A Disregard for Intellectual Property Among the Younger Generation? Prevalent Piracy


Give me your content, Mate!

The digital highways and byways are becoming more and more crowded with mobile devices. These wonderful little gadgets are a boon to publishers in providing multiple avenues to get their content out in front of more readers/consumers. 

The mobiles also bring a downside, however — increased piracy! Seems these little devils, multiplying like horny energizer bunnies, are hard to police. ‘It’s easy for thieves to digitally swipe magazine issues and post to BitTorrent sites.’

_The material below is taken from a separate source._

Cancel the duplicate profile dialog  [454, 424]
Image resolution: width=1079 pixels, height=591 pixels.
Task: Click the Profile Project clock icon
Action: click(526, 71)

You ask, “What the hell is a Bit Torrent site?” [I had to ask that question :)] Well, here is the definition link .

Lucia Moses provides some insight into how digital magazines are being ripped off through their mobile apps in this piece for Adweek

Publishers’ Online Headache

With tablets come opportunity, but also online piracy

With mobile devices, magazines have more ways than ever to distribute their content—and more ways of getting ripped off.

Like the music and movie businesses before them, magazines are getting their own taste of piracy with the spread of tablets and handheld mobile devices. It’s easy for thieves to digitally swipe magazine issues and post to BitTorrent sites.

Publishers say piracy is concentrated overseas where no sooner do they get a site shut down than another one pops up in its place. And with all the focus on distributing their content as widely as possible, they don’t really know the scope of the problem or what it’s costing them in lost sales.

“[It’s] a real problem for the future as we get a lot more of these devices out there and it becomes harder to police it,” said Declan Moore, president of publishing and digital media for the National Geographic Society. “There is a general concern that, among the younger generation, there is a disregard for intellectual property.”

With just a few keystrokes, he found an online search engine offering a full year’s worth of interactive Nat Geos (as well as what appeared to be a liberal selection of soft porn). “That’s not authorized, I’m pretty sure,” he said.

Dan Lagani, president of Reader’s Digest North America, said the pirated editions of Reader’s Digest that he sees tend to be lower-resolution and lack the interactivity that the magazine has built into its iPad, Kindle Fire and Nook versions. “It’s not the same consumer experience.”